I found ranges/algorithms substandard when trying to get the *other* data instead (i.e. what if you wanted "1 2" instead).

-Steve
June 01, 2018
On Friday, 1 June 2018 at 17:00:45 UTC, Xiaoxi wrote:
> import std.range;
> import std.algorithm;
> import std.string;
> import std.stdio;
>
> void main()
> {
>   auto s = "1 2 3 4 5 6 7 8 9";
>   auto iter = s.split(" ").drop(2);
> 	
>   // How to find the unconsumed/not-split part of s here?
>   // i.e. "3 4 5 6 7 8 9" NOT ["3", "4", "5", "6", "7", "8", "9"]	
>   // s[??? .. $] <- what goes here?
> }
>
> split is just an example, it's a generic question if you chain multiple lazy functions and then consume a part of the data... how do you know how to slice the original buffer to point to the unconsumed data? Imagine the chain could be quite long
>
> s.one.two.three.four.five.six.seven()
>
> You don't really want to lazily add the inverse of all the functions and they might even be destructive so it might not be possible in all cases.
>

Split is already destructive, as you loose the whitespaces. In this special case, maybe by

iter.join(" ");

https://dlang.org/library/std/array/join.html

In case the the separator can't be known in advance, I would choose to store it somehow... Maybe by
https://dlang.org/library/std/algorithm/searching/find_split.html
?

June 01, 2018
On 06/01/2018 07:00 PM, Xiaoxi wrote:
> import std.range;
> import std.algorithm;
> import std.string;
> import std.stdio;
> 
> void main()
> {
>    auto s = "1 2 3 4 5 6 7 8 9";
>    auto iter = s.split(" ").drop(2);
> 
>    // How to find the unconsumed/not-split part of s here?
>    // i.e. "3 4 5 6 7 8 9" NOT ["3", "4", "5", "6", "7", "8", "9"]
>    // s[??? .. $] <- what goes here?
> }

This prints "3 4 5 6 7 8 9":

----
import std.range;
import std.algorithm;
import std.stdio;

void main()
{
   auto s = "1 2 3 4 5 6 7 8 9";
   auto iter = refRange(&s).splitter!(c => c == ' ').drop(2);
   writeln(s); /* "3 4 5 6 7 8 9" */
}
----

Arguably, `.splitter(' ')` should work as well, but it doesn't.

Warning: Large parts of Phobos, including `splitter`, have problems handling a `RefRange`. So this might break down when you take it beyond the toy stage.
https://issues.dlang.org/show_bug.cgi?id=18657

> split is just an example, it's a generic question if you chain multiple lazy functions and then consume a part of the data...

Nitpick: `split` is not lazy. `splitter` is.

> how do you know how to slice the original buffer to point to the unconsumed data? 

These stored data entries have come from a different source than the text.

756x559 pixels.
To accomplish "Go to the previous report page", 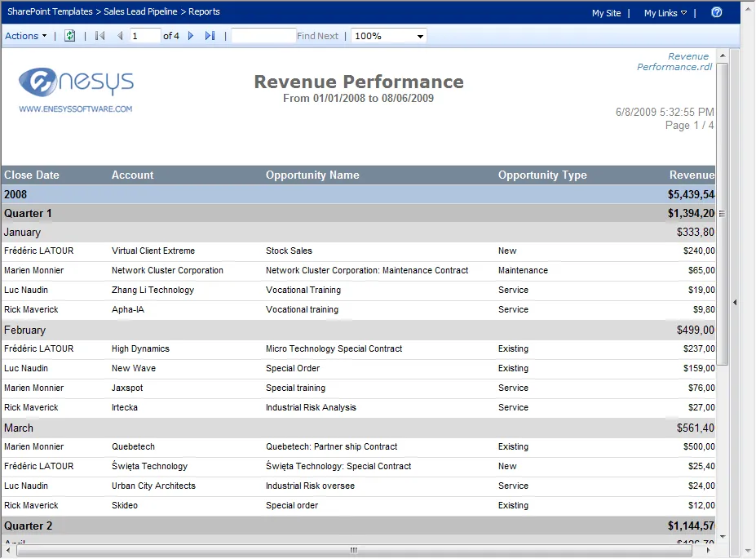I will tap(120, 36).
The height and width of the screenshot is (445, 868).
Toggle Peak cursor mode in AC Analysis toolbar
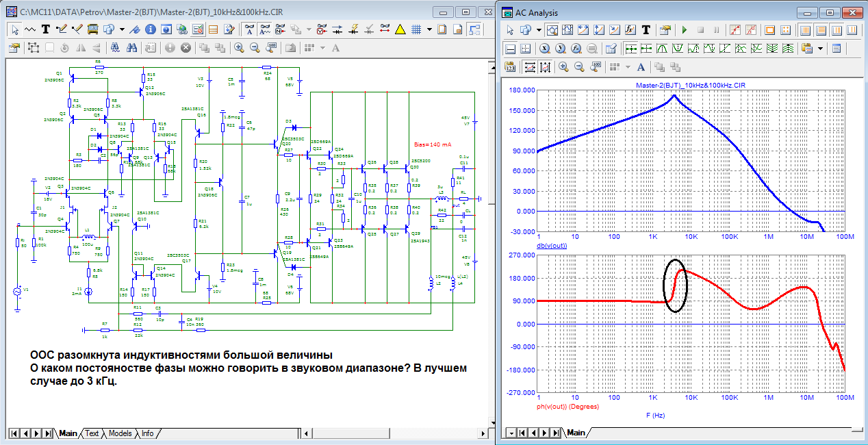(x=662, y=49)
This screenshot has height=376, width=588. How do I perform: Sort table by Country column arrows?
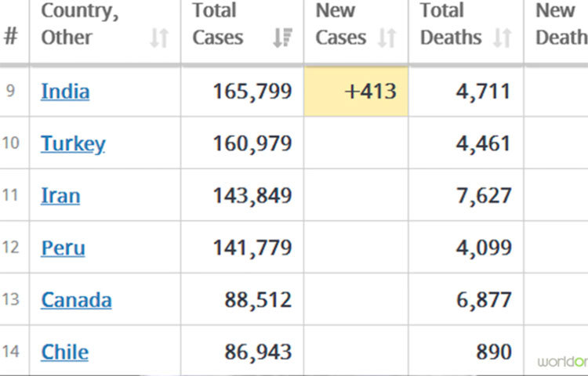click(159, 38)
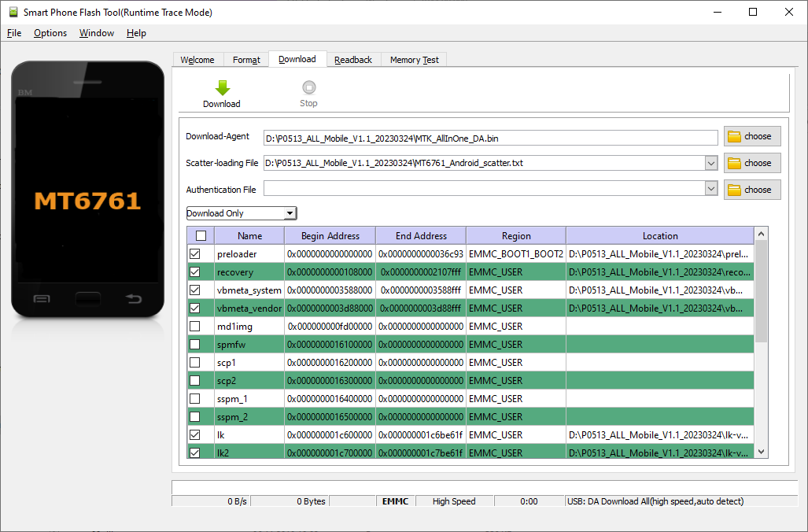Open the Download Only mode dropdown
Image resolution: width=808 pixels, height=532 pixels.
(290, 213)
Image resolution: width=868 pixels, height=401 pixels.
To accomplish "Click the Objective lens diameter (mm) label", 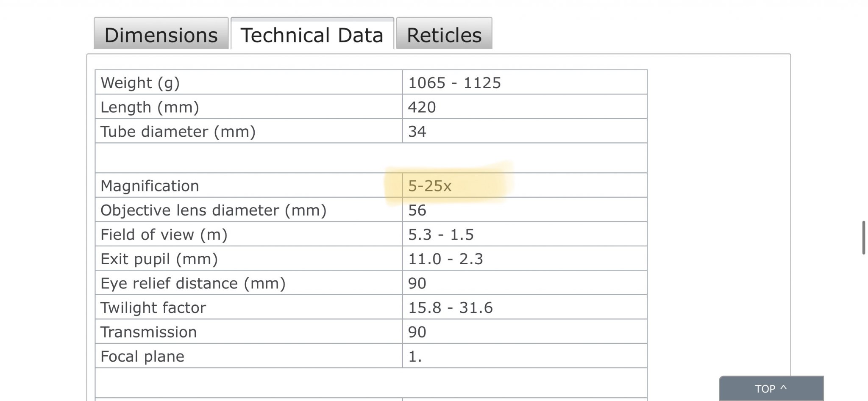I will pos(213,210).
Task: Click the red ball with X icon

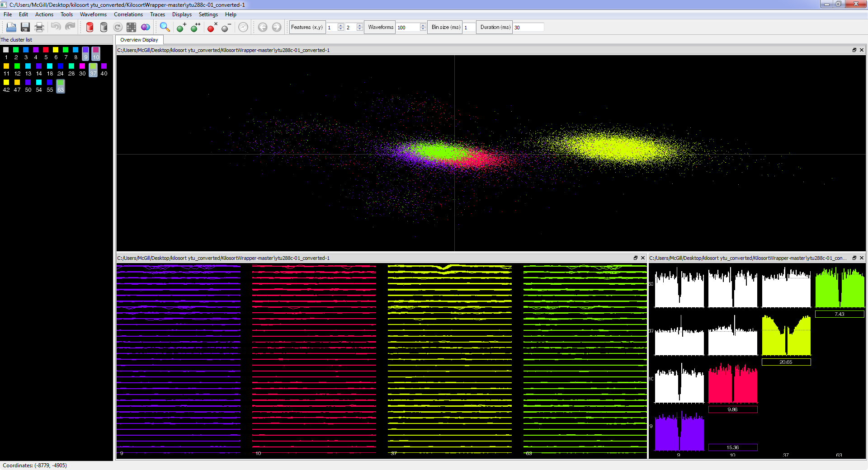Action: [212, 28]
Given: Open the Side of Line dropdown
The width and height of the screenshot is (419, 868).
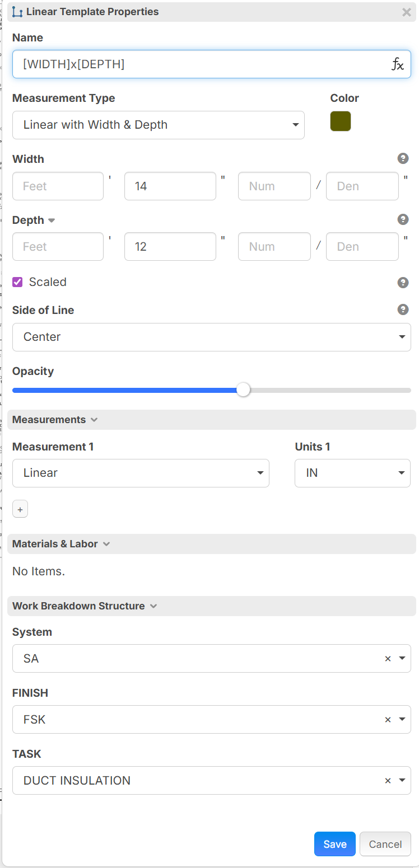Looking at the screenshot, I should point(211,337).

In my opinion, `refRange` should fit the bill here. But:

1) It's not always clear from the documentation how much a lazy function actually pops. It might pop more than you expect, or less.
2) As mentioned, `refRange` has compatibility issues with other parts of Phobos.
June 01, 2018
On Friday, 1 June 2018 at 18:40:45 UTC, ag0aep6g wrote:
> On 06/01/2018 07:00 PM, Xiaoxi wrote:
>
> This prints "3 4 5 6 7 8 9":
>
> ----
> import std.range;
> import std.algorithm;
> import std.stdio;
>
> void main()
> {
>    auto s = "1 2 3 4 5 6 7 8 9";
>    auto iter = refRange(&s).splitter!(c => c == ' ').drop(2);
>    writeln(s); /* "3 4 5 6 7 8 9" */
> }
> ----
>
> Arguably, `.splitter(' ')` should work as well, but it doesn't.
>
> Warning: Large parts of Phobos, including `splitter`, have problems handling a `RefRange`. So this might break down when you take it beyond the toy stage.
> https://issues.dlang.org/show_bug.cgi?id=18657
>
>> split is just an example, it's a generic question if you chain multiple lazy functions and then consume a part of the data...
>
> Nitpick: `split` is not lazy. `splitter` is.
>
>> how do you know how to slice the original buffer to point to the unconsumed data?
>
> In my opinion, `refRange` should fit the bill here. But:
>
> 1) It's not always clear from the documentation how much a lazy function actually pops. It might pop more than you expect, or less.
> 2) As mentioned, `refRange` has compatibility issues with other parts of Phobos.

Many thanks ye all for your helpful comments! Seems like std.range is a small minefield for beginners. std.algorithm is much easier and intuitive to use(my current code uses findSplit). However when std.range works, it really shines.

refRange is exactly what I needed, thanks! It is really worrisome that a function could pop too much or too little though, especially if it would change between D versions. Guess I need to add a good unit-test to handle that.